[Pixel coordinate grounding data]

====

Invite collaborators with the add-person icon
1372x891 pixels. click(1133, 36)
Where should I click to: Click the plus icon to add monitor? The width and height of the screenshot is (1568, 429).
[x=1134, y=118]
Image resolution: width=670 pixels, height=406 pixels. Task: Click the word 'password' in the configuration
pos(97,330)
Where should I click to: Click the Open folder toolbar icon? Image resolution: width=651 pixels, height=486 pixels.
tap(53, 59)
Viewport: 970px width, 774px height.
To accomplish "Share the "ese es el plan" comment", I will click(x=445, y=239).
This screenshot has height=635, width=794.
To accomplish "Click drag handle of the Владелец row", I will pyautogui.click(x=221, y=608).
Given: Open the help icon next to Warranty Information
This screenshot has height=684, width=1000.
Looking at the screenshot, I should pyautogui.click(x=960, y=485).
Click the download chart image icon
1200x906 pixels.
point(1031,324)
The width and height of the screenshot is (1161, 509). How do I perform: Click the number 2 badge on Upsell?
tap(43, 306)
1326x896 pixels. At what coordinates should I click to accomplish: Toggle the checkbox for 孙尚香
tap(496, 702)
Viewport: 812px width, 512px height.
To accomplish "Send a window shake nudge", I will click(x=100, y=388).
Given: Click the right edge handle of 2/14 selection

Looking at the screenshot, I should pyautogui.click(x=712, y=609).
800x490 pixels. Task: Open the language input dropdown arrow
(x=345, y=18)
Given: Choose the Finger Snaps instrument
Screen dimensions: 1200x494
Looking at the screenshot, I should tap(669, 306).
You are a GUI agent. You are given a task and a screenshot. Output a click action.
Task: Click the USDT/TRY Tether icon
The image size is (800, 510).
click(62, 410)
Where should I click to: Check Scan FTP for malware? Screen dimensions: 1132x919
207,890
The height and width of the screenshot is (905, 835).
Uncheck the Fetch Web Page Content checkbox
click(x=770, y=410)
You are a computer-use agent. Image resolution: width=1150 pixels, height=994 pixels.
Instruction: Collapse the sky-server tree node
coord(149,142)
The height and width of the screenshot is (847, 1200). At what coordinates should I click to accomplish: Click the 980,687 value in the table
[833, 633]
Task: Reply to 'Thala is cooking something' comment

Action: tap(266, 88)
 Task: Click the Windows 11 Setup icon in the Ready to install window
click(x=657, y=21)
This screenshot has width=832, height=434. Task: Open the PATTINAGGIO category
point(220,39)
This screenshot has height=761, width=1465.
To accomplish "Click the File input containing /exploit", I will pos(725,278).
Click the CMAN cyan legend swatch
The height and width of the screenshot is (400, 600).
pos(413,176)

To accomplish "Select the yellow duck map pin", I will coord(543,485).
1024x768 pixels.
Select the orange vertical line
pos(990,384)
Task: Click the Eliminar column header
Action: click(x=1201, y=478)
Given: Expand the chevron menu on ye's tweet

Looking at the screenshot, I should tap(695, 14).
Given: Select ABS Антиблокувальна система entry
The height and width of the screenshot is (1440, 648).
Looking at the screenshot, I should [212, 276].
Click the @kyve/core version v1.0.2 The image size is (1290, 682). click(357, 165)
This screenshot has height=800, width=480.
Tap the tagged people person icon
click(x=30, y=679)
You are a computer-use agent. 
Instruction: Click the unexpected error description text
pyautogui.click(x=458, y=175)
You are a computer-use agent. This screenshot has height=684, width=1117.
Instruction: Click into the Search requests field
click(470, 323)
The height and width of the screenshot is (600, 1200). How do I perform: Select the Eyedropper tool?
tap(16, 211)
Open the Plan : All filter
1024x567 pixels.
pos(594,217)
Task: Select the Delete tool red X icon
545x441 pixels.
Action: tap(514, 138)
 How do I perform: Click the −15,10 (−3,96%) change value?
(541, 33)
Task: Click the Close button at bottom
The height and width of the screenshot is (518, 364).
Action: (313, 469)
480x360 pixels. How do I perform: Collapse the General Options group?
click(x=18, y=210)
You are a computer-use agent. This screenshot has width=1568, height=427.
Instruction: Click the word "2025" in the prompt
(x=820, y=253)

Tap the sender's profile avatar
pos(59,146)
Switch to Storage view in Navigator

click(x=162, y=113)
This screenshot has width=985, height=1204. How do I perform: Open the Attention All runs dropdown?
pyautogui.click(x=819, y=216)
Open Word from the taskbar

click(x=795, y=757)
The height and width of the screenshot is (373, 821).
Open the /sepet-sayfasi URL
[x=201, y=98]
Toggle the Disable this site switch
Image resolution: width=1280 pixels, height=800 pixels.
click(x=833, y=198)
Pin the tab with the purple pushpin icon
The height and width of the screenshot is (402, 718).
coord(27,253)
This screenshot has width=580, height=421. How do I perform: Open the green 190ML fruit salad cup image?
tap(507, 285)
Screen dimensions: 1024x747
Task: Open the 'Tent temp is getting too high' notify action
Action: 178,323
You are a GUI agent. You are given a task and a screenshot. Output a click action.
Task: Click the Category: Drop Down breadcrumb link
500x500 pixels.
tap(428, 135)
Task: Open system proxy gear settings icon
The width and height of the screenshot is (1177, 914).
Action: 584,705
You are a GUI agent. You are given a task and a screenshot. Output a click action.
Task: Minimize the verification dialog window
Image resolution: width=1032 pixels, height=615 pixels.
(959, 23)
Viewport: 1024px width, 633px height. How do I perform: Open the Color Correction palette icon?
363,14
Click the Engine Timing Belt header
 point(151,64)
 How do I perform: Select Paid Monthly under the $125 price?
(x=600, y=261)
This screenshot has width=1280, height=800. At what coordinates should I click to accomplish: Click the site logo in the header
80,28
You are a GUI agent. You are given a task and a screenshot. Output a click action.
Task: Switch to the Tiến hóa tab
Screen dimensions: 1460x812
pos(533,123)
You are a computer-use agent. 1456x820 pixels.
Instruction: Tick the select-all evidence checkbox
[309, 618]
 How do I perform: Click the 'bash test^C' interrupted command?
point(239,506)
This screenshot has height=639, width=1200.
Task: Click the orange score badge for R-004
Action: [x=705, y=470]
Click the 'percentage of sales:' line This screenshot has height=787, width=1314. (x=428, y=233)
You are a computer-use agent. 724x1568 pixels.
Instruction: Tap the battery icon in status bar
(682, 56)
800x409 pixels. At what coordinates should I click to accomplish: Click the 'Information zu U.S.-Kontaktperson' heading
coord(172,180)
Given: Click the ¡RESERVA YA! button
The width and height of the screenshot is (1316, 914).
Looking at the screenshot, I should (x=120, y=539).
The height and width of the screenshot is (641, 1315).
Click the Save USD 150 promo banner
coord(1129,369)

====

Say how many lines of the records include the string "button"; the number alone is enough.

[ANSWER TO THE PROBLEM] 2